INFORMATION PROVIDED —
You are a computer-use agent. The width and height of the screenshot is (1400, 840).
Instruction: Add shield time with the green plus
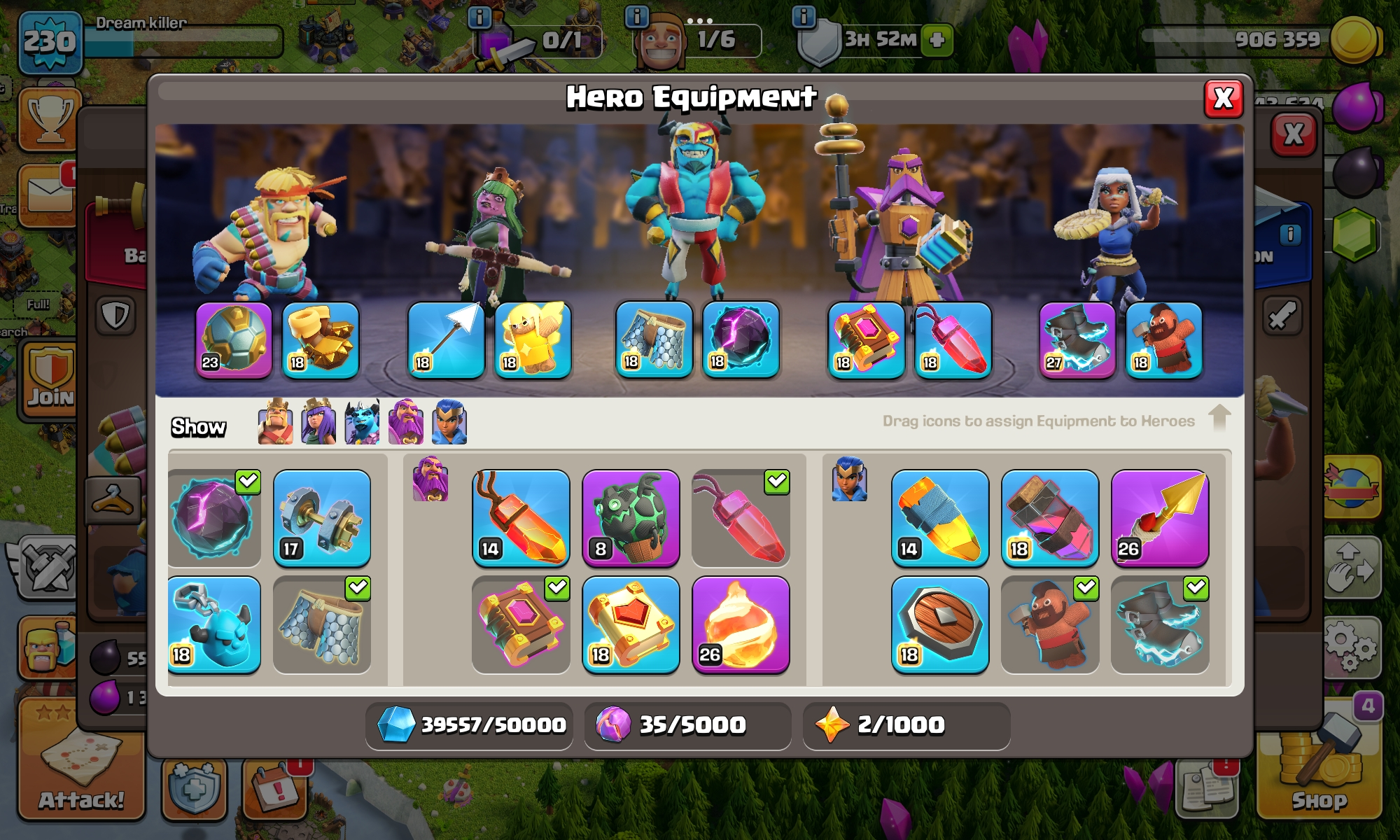[937, 39]

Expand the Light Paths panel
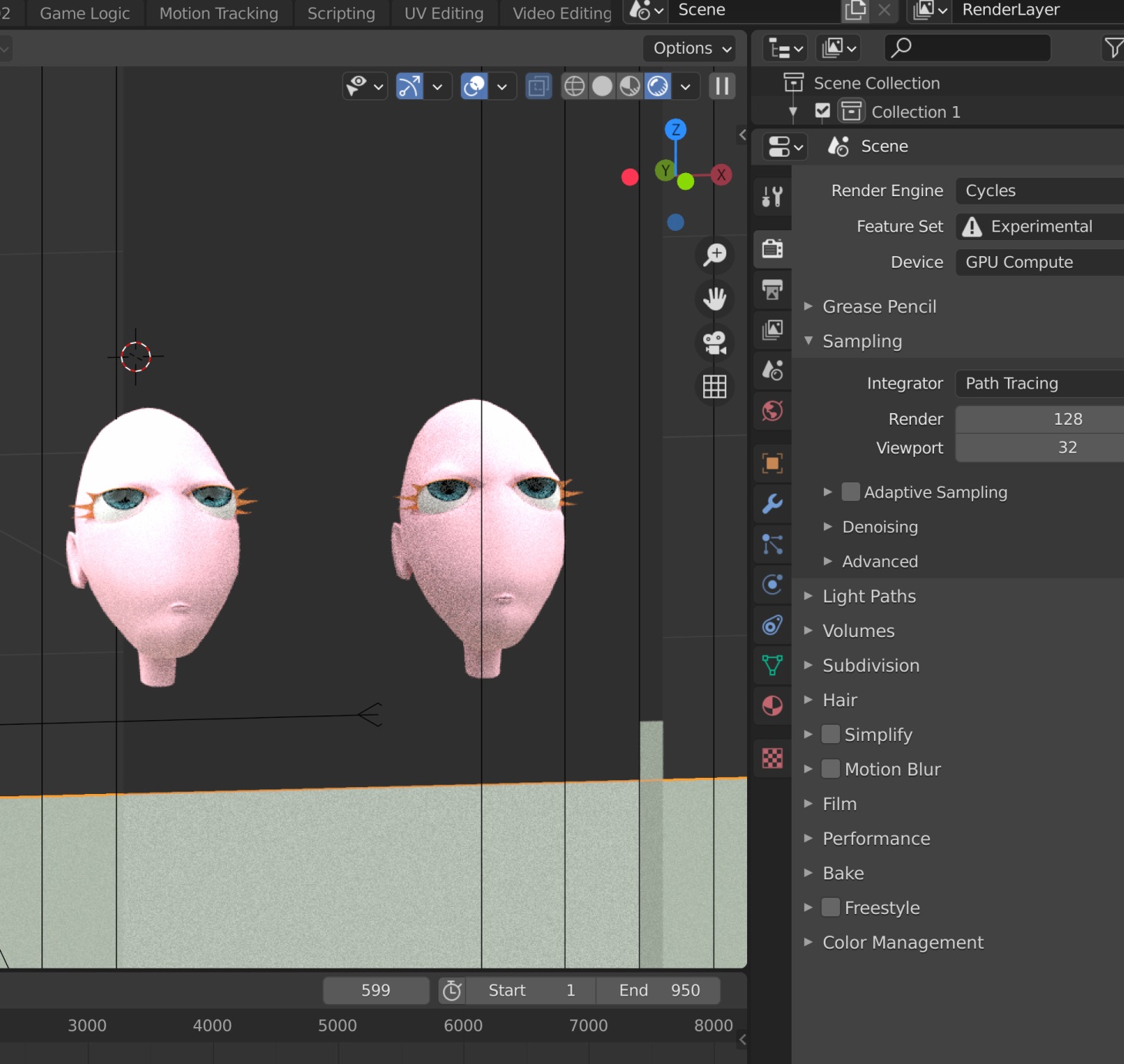(869, 596)
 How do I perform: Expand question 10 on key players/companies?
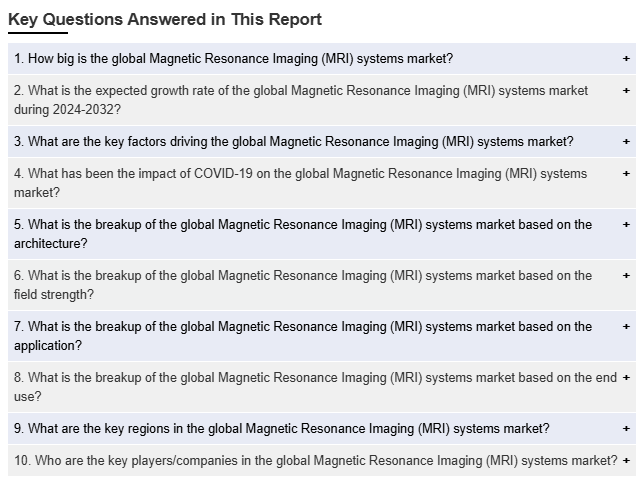coord(315,461)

EXERCISE DIRECTIONS — The answer must be an exact reproduction of the records, with every picture left out.

EXPECTED ANSWER —
You are a computer-use agent. The width and height of the screenshot is (1400, 840).
Instruction: Add shield time with the green plus
[937, 39]

Expand the Light Paths panel
(869, 596)
 How do I perform: Expand question 10 on key players/companies?
coord(315,461)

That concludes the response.